Dari cerita para tetangga yang sudah lama tinggal di desa ini, Bapak Mas Aksa dulu punya sawah yang luas. Cukup untuk menyekolahkan ketiga anaknya hingga jenjang SMA. Bahkan juga cukup untuk membiayai kuliah Mas Aksa. Hanya saja setelah Bapaknya meninggal setelah ia lulus kuliah, kedua adiknya memilih untuk bekerja begitu tamat SMA.

Ibu yang terbiasa hidup enak berkat suaminya mendadak butuh uang. Cara paling cepat yang bisa beliau lakukan adalah dengan berhutang. Membuat sawah yang sangat luas harus terjual demi membayar hutang. Sejak Mas Aksa bekerja, otomatis dia yang menjadi tulang punggung keluarga. Sedangkan kedua adiknya bebas menggunakan uang mereka.

“Ibu nggak turun ke bawah?” tanya Melati membuyarkan lamunanku.

Saat ini kami tengah berada di lantai dua ruko. Sengaja aku memilih tempat ini sebagai warung agar anak-anak bisa nyaman saat ikut aku bekerja. Sudah ada kasur dan TV di ruko ini. Barang-barang yang aku beli tanpa sepengetahuan Mas Aksa. Karena dia tidak pernah tertarik untuk mengunjungi ruko ini hingga naik ke lantai dua. Paling kalau datang hanya untuk meminta uang lalu langsung pergi.

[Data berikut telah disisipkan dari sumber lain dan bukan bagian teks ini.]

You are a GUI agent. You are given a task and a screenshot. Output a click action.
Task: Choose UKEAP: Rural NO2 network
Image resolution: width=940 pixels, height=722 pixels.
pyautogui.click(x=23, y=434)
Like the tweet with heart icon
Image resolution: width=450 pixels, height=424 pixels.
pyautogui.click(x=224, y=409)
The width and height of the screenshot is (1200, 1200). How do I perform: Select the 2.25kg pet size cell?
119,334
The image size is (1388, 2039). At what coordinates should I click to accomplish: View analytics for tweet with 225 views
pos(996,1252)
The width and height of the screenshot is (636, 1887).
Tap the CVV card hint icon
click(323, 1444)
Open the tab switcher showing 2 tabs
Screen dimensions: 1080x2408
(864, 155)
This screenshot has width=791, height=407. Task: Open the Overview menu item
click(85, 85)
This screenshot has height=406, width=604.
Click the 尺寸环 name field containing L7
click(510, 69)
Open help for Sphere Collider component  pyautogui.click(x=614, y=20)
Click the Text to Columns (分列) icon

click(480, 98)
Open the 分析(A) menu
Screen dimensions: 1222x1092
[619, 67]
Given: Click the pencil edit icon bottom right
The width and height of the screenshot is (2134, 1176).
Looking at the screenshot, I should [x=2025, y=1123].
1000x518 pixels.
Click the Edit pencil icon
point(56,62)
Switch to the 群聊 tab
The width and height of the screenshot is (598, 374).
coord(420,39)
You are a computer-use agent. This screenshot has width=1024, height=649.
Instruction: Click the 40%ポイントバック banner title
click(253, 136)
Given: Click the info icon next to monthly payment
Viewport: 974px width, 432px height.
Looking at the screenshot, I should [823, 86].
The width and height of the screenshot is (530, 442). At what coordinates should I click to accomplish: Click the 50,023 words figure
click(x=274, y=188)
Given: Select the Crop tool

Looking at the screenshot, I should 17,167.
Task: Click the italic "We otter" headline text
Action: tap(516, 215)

“Setelah sholat dhuhur sayang. Kalian mau makan di atas atau di bawah?” tawarku mengalihkan perhatian mereka.

“Di bawah saja Bu,” ucap Mawar dan Melati kompak. Mereka memang senang melihat para pembeli yang berdatangan.

Jarum jam terus berputar hingga menunjukkan waktu setengah tujuh malam. Anak-anak sibuk bermain di lantai dua. Aku sibuk melayani para pembeli yang kebanyakan memesan kebab. Dengan beberapa pesanan burger dan sosis. Bersama dua karyawan lain untuk shift malam.

“Saya nggak mau bayar. Inikan warungnya menantuku. Biasanya juga kalau ambil makanan selalu gratis,” seru Ibu nyaring hingga membuat perhatian semua orang tertuju padanya.